Dr. Scoville kısmi lobotomi yapacaktı. Kısmi lobotomiler, zihinsel işlevlerin ilgili beyin bölgelerinde olduğu fikrine dayanarak, akıl hastalarını tedavi etmek için onlarca yıldır kullanılmaktadır.
Lobotomi; lökotomi olarak da bilinen beyin cerrahisi işlemidir. Beyindeki ön lobların uçlarındaki prefrontal korteks bağlantıların kesilmesi sonucu uygulanır. İlk başlarda lökotomi denilen bu uygulama, yapılmaya başlandığı 1935 yılından beri tartışmalı bir işlemdir. Ciddi yan etkileri olmasına karşın yirmi yıldan uzun bir süre boyunca psikiyatrik rahatsızlıklar için kullanılmış bir yöntemdir.
HM’nin Psikotiklerindeki nöbetleri azaltmayı amaçlayan Scoville, HM’nin, duygu ile ilişkili olan, ancak işlevi bilinmeyen limbik sistemin bir parçası olan hipokampüsünü kaldırmaya karar verdi.
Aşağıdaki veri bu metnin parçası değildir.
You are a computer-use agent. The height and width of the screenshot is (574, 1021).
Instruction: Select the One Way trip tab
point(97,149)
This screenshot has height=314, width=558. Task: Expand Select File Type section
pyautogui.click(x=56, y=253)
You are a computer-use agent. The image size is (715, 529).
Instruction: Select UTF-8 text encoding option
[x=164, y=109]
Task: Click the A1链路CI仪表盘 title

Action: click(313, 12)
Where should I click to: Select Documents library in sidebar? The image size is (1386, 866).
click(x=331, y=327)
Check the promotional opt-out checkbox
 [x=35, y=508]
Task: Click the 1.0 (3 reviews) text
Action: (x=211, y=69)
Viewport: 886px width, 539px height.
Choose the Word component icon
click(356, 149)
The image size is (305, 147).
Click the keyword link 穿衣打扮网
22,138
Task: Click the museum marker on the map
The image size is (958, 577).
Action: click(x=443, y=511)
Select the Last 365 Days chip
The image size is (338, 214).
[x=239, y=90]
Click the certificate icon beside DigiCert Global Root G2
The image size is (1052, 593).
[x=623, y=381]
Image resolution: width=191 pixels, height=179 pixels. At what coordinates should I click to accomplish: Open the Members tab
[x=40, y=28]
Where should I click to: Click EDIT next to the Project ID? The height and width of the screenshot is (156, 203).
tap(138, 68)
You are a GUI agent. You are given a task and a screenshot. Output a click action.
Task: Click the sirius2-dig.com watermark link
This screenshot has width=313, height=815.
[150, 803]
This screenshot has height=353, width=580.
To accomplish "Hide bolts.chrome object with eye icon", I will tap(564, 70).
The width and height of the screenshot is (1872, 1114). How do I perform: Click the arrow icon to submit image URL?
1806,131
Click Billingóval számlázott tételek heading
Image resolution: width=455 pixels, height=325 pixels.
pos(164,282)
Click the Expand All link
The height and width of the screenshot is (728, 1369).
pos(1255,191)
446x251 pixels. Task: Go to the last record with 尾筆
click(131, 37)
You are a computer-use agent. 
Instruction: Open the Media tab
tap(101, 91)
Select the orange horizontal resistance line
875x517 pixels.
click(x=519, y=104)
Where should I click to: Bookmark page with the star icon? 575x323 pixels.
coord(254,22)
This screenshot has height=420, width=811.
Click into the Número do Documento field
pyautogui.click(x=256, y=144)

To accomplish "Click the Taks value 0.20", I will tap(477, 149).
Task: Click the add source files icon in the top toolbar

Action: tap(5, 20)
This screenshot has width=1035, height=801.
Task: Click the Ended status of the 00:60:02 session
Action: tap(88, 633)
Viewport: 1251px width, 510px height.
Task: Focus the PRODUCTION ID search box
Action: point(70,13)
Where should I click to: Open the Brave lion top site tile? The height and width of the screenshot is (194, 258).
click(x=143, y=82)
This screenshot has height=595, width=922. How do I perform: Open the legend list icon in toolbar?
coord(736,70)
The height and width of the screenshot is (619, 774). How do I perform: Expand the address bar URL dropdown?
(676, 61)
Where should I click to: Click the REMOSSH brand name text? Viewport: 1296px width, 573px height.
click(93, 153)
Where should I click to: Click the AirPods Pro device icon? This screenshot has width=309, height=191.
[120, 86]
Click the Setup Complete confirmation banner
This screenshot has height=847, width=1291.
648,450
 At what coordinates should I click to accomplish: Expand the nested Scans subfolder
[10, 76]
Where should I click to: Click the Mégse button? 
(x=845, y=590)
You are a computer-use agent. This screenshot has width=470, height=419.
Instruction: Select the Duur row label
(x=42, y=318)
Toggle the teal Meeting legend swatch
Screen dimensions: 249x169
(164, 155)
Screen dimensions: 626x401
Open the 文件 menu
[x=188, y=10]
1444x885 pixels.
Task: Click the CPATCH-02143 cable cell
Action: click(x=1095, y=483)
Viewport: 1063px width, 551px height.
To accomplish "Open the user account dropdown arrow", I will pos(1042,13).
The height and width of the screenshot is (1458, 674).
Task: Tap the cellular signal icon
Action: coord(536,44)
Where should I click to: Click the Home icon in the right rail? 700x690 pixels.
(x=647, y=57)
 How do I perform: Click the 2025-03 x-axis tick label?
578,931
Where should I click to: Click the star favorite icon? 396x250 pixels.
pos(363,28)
“Psikoz”, düşünce ve duyunun ağır oranda bozulduğu zihin durumunu tanımlamakta kullanılan genel bir psikiyatri terimidir. Psikotik epizod geçiren hastalar halüsinasyonlar görüp, delüzyonel inançlar taşıyabilir (grandiyöz veya paranoid delüzyonlar gibi), kişilik değişiklikleri ve düşünce bozukluğu gösterebilir.
İlk bakışta operasyon başarılı olmuştu. HM’nin nöbetleri kişiliğinde hiçbir değişiklik olmadan neredeyse kayboldu ve IQ’su bile iyileşti.
Ameliyattan sonraki hiçbir şeyi hatırlamıyor ve artık yeni anılar oluşturamıyordu.
Ameliyat olduğunu bile bilmiyordu.
Çeşitli psikolojik testlerde akıl yürütme, soyutta düşünme ve algı yeteneklerinde herhangi bir sorun saptanmadı.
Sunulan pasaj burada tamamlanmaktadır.